What an intriguing and immersive world it is, those early signs of otherworldly enchantment methodically expanded into a universe of such rogue specificity that it feels as though its tone could spin off into any direction at any time. This is a universe of cutthroat dealers, corrupt capitalists, and underground fight clubs. It’s a universe where the pristine surface disguises an endlessly seedy underworld where danger lurks at every turn. What is this unnerving and treacherous world? It is, of course, the labyrinthine world of hunting and selling truffles, and the story’s inciting incident is the capture of the grizzled man’s loyal pig.

There is little reason such a universe should be so captivating, and no reason to imagine how such a story could be successfully conceived. But that’s the allure of Pig, which simultaneously elevates itself off the screen while pulling us into its world. Director Michael Sarnoski, in his first feature, demonstrates such an adept control over his tone and atmosphere that the film feels absolutely grounded in its own reality and is riveting from beginning to end. Only afterward, once released from its spell, do we remind ourselves just how many ways this concept could’ve gone sideways.

“Sideways” is as valid a description as any for every stray character in the film, each of them struggling to steady themselves, twisting in the wind of their own pain in this unforgiving world. At the center of them is Rob, the grizzled man whose pig was kidnapped. Selling truffles is how he makes his “living,” if you want to call it that, trading the expensive truffles for enough sundries to survive day-to-day in his desolate abode. Stoic and resolute, his tunnel-vision mission is only to find his partner, the pig who digs up those truffles. But for Rob, that pig is more than a means to an end – it’s the only thing left that he cares about in the world.

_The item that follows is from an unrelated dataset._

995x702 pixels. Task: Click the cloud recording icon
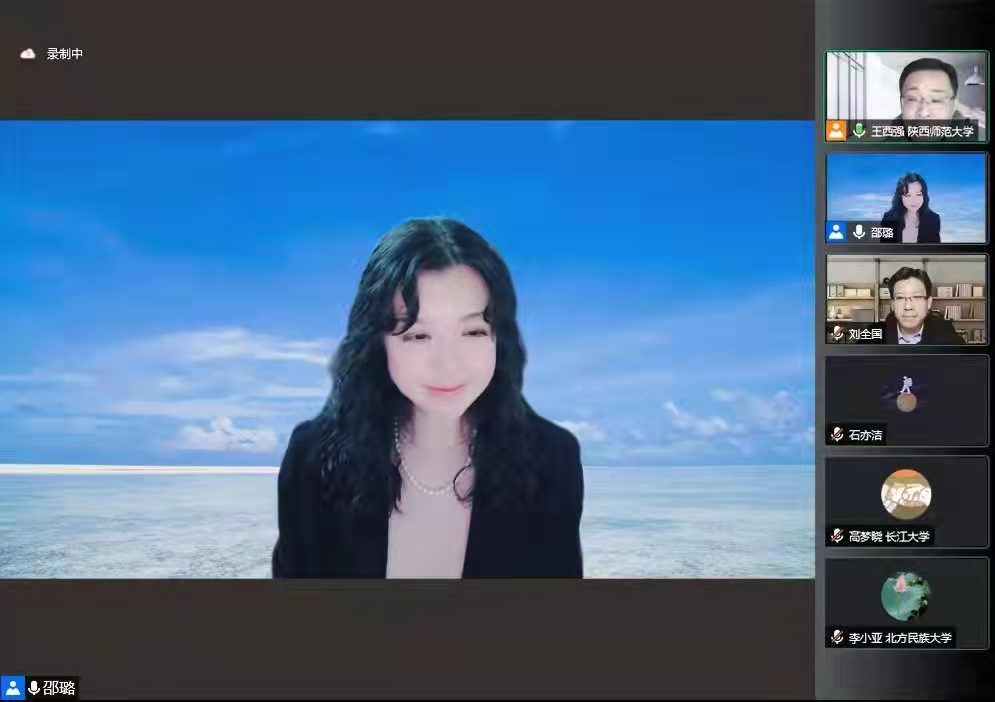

Nicolas Cage plays Rob, just in case you wondered if this film’s razor’s edge could get any sharper. But amid the torrent of his broadside performances in throwaway paycheck roles, Cage delivers a pained, soulful performance, mining the depths of this man seeking his only emotional lifeline, and finding the psychological pathway to actualize a person whose emotional lifeline is an animal most of us disregard as breakfast meat. It’s his best work in years, and both the character and the performance are representative of Pig’s thematic preoccupation: the festering wounds of grief, the futile efforts made to patch those wounds, and the events that can jolt one from grief’s static thrall.

We learn Rob was once a renowned chef who exited the scene after a tragic loss. Forced from his isolation to rescue his beloved pig, he re-enters the high-end culinary universe, one not merely competitive and cutthroat, but downright lethal – and not just psychologically. Sarnoski crafts this professional culinary world as one of outward corruption, lurking danger, and underground violence, a sort of John Wick-ian secret society for restaurant workers. It’s not difficult to envision a broader take on this story where Rob assumes the Wick role, plowing his way through line cooks and restaurateurs to rescue his pet. But Pig takes a different tack. Marching through the ash of all his long-burned bridges, Rob is seeking not retribution but reconciliation. He’s missing a piece of himself and wants to be made whole again. That soulful humanity guides him – and us – through the grave shadows.